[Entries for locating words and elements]
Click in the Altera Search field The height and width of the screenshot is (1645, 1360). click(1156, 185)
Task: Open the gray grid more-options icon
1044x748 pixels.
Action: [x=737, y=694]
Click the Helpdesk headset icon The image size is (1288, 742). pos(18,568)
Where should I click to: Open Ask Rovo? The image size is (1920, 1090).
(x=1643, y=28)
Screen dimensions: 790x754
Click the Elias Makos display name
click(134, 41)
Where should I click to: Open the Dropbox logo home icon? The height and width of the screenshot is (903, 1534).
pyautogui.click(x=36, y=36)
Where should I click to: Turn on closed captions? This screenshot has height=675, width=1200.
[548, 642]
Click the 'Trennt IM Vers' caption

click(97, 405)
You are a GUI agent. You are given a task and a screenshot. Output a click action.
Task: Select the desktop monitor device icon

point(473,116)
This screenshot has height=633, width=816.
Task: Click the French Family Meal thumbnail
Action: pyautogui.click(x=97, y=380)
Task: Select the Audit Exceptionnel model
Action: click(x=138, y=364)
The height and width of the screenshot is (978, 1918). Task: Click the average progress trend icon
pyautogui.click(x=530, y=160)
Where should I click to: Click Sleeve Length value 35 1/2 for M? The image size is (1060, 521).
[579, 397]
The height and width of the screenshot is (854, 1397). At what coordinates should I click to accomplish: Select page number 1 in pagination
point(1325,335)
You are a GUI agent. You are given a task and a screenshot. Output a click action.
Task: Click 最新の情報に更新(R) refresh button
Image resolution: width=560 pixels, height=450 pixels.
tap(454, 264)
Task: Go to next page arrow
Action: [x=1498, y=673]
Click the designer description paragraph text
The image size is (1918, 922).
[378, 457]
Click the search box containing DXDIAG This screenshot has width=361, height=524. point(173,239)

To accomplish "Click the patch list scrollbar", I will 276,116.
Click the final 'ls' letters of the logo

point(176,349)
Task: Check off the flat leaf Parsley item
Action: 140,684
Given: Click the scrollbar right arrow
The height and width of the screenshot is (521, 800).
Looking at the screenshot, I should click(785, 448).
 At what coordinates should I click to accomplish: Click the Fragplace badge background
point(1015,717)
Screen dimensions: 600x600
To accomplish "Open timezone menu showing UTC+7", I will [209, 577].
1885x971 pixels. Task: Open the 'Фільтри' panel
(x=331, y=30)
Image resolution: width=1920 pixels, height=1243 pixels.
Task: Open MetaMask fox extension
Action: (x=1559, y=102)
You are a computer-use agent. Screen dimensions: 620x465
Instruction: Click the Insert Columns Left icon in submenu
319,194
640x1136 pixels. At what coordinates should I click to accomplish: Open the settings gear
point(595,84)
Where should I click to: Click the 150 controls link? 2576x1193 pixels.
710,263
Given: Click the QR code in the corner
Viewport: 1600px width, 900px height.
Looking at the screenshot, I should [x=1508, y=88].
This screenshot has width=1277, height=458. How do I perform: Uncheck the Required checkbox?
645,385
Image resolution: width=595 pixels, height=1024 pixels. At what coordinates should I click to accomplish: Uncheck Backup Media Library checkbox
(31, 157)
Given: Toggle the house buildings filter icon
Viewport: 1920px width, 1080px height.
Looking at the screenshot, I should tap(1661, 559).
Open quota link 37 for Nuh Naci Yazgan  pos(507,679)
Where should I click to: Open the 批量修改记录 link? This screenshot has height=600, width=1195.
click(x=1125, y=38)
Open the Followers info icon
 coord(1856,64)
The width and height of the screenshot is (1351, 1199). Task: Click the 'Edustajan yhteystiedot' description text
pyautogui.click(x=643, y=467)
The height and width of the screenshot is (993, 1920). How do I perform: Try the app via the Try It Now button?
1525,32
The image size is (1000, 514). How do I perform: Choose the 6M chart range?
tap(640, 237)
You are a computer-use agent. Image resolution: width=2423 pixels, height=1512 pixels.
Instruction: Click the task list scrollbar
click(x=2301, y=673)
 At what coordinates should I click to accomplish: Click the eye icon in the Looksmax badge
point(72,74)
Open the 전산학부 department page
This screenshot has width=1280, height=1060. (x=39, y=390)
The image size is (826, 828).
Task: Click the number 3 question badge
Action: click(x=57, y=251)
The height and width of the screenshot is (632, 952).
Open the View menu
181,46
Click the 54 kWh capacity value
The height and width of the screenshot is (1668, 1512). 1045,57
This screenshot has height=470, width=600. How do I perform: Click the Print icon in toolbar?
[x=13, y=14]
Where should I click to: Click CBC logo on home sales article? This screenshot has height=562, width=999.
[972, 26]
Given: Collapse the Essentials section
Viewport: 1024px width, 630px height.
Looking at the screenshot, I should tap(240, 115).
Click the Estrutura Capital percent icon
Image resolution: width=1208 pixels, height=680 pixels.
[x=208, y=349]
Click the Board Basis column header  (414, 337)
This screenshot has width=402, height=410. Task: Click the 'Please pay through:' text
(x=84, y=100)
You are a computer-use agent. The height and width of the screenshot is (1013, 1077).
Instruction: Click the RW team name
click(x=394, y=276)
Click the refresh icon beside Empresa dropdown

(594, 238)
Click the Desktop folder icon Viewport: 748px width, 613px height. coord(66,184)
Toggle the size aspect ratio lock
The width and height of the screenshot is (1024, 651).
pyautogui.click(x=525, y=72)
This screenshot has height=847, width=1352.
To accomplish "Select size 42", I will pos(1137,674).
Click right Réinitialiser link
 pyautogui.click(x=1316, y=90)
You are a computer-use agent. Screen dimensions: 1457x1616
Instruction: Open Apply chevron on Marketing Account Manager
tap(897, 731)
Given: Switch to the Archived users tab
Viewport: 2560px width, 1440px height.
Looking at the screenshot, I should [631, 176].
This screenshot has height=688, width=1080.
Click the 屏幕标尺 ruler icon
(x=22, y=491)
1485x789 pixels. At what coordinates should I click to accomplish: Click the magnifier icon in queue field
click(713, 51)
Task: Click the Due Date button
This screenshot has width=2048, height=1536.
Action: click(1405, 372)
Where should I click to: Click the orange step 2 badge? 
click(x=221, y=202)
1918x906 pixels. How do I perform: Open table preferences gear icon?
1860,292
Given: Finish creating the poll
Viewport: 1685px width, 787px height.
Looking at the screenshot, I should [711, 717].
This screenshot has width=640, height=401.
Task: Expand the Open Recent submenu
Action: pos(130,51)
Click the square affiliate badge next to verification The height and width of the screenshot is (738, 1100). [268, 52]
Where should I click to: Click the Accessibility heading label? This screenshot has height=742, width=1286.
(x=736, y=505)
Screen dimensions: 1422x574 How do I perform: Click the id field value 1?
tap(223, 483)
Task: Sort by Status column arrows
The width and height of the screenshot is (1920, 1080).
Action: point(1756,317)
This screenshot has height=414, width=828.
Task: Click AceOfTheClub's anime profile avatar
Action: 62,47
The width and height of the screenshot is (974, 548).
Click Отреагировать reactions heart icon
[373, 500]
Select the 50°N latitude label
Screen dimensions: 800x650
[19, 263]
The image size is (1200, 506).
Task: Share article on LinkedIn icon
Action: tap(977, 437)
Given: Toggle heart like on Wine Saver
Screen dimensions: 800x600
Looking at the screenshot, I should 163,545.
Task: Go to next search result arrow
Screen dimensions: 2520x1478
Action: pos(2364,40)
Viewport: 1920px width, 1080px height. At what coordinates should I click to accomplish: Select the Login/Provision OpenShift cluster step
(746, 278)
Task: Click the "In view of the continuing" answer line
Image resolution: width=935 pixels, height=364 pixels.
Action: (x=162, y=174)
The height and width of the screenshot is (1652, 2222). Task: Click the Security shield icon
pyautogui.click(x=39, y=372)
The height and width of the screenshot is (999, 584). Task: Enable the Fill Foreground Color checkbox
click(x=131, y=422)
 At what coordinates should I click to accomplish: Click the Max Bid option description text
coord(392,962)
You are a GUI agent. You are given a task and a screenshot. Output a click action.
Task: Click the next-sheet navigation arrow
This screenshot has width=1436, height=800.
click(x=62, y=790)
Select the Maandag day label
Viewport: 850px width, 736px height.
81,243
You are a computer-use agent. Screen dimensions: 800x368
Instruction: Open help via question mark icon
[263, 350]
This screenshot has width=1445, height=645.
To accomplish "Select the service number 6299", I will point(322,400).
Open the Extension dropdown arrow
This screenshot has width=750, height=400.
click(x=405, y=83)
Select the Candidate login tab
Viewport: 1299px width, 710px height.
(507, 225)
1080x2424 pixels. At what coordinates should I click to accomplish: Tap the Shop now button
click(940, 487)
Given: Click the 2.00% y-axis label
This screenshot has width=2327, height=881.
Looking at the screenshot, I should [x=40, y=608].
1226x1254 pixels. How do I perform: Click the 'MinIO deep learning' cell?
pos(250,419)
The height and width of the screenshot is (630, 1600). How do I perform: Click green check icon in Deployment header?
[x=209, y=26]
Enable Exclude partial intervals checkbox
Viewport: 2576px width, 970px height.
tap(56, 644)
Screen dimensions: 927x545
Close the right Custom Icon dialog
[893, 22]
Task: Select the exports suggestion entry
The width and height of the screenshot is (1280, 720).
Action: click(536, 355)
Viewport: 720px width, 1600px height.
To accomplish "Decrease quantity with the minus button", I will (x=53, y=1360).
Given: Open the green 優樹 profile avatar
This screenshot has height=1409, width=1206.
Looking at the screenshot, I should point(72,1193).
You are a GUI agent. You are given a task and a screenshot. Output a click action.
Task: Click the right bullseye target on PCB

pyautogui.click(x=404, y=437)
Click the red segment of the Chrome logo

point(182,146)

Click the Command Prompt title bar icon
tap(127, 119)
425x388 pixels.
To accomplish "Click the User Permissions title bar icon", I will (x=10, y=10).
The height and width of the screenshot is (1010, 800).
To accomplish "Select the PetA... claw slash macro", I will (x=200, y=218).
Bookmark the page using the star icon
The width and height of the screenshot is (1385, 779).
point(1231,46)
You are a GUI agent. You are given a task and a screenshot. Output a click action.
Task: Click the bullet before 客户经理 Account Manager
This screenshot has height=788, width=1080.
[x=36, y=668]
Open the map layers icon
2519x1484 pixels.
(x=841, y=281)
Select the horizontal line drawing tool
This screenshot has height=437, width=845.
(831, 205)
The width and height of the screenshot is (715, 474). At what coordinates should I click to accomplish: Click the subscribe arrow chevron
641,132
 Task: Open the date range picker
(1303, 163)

▸ WORK REQUIRED
Rewrite the rows in the stretch from the line containing "This screenshot has width=1445, height=645." through the line containing "Looking at the screenshot, I should point(72,1193).", replacing every "Viewport" with "Display area" and leaving everything else unchanged. Give only those lines.

▸ ANSWER TO THE PROBLEM
This screenshot has width=1445, height=645.
To accomplish "Select the service number 6299", I will point(322,400).
Open the Extension dropdown arrow
This screenshot has width=750, height=400.
click(x=405, y=83)
Select the Candidate login tab
Display area: 1299px width, 710px height.
(507, 225)
1080x2424 pixels. At what coordinates should I click to accomplish: Tap the Shop now button
click(940, 487)
Given: Click the 2.00% y-axis label
This screenshot has width=2327, height=881.
Looking at the screenshot, I should [x=40, y=608].
1226x1254 pixels. How do I perform: Click the 'MinIO deep learning' cell?
pos(250,419)
The height and width of the screenshot is (630, 1600). How do I perform: Click green check icon in Deployment header?
[x=209, y=26]
Enable Exclude partial intervals checkbox
Display area: 2576px width, 970px height.
tap(56, 644)
Screen dimensions: 927x545
Close the right Custom Icon dialog
[893, 22]
Task: Select the exports suggestion entry
The width and height of the screenshot is (1280, 720).
Action: click(536, 355)
Display area: 720px width, 1600px height.
To accomplish "Decrease quantity with the minus button", I will (x=53, y=1360).
Given: Open the green 優樹 profile avatar
This screenshot has height=1409, width=1206.
Looking at the screenshot, I should point(72,1193).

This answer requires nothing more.